I assume that future systems will (eventually) be able to make superhumanly efficient use of data. I object to making more detailed assumptions about the features learned by unsupervised learning, not to the assumption that we will eventually realize the practical goals of unsupervised learning. For example, I think that we should expect AI systems to develop conceptual understanding that allows them to quickly learn the meaning of a new word or even do zero-shot learning.
I think it is worthwhile to pay attention to continuing progress in unsupervised learning and to adjust our approach to AI control as we learn more and can make firmer predictions about what will be possible.

An example of the distinction

Suppose that we train a learner to recognize which scenes contain humans.

In order to analyze how the behavior of this system will scale, I would think in detail about the training process, the objective it is optimizing, and what behaviors would optimize that objective. For example, if the system is trained to reproduce human labels, then I expect more sophisticated systems to converge to the human’s labels.

We might hope that in the future an unsupervised approach would learn to identify which scenes “really” contained humans, and could make correct judgments even in cases where the human would err or in domains where we couldn’t actually elicit a human label.
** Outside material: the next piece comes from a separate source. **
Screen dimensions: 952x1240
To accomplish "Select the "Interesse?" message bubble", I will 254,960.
I would recommend against making this kind assumption until we have learned more about unsupervised learning.

This discussion becomes more complex and important when we think about messier concepts like “good” or “what Hugh wants.” It is relatively clear what the reinforcement model predicts — powerful AI systems will make increasingly accurate predictions about how a human labeler would label the given data. It’s not clear exactly what the unsupervised approach would do, and I think that we shouldn’t count on it doing something that is “good.”

The current situation

Very few people have thought seriously about how to handle AI control if reinforcement learning remains as dominant as it currently is; I think that few people are optimistic enough to think that the task is possible and pessimistic enough to think that it may be necessary.
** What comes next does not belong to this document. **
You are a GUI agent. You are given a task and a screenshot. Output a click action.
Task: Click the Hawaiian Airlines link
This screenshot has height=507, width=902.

When I’ve discussed the issue with AI researchers, they seem to have strong expectations that progress in unsupervised learning will obviate many of the concerns with AI control for reinforcement learning (and with AI control more broadly), allowing users to e.g. provide natural language instructions that will be correctly understood and implemented. I think this is a very reasonable hypothesis, and that the views of AI researchers are an important source of evidence for it.
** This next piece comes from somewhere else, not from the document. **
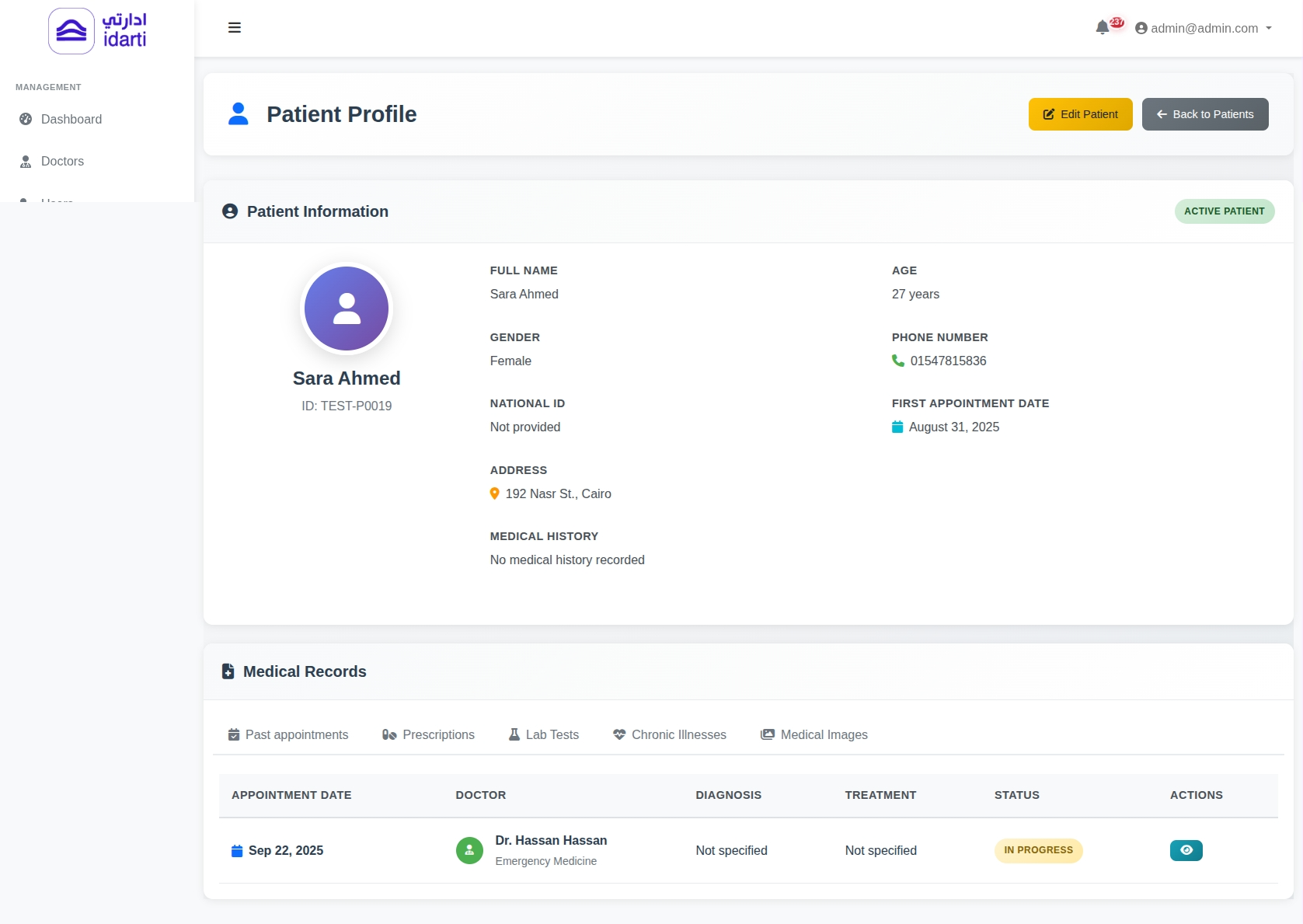Switch to the Past appointments tab
The width and height of the screenshot is (1303, 924).
(288, 734)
But I’m not yet persuaded that this is much more likely than not. I also don’t think that most AI researchers have considered the question in much detail or engaged with substantive arguments that these problems are real. I’m not even sure that they think that this optimistic hypothesis is much more likely than not, rather than considering it the dominant hypothesis or most promising approach.

MIRI researchers mostly seem to take the opposite view — that unsupervised learning definitely won’t address these problems by default. But the MIRI research agenda responds by focusing on a number of problems they see as needed to make unsupervised learning work for goal specification—ontology identification, multi-level world models, ambiguity identification and operator modeling. I think most MIRI researchers feel that we are probably doomed if we are stuck with the kind of reinforcement learning that is available today. (This is my unconfirmed impression based on informal discussions.)

Upshot

Unsupervised learning will probably improve significantly before AI control becomes a serious problem. Nevertheless, I think that researchers interested in AI control should focus on handling reinforcement learning systems of the kind that already exist.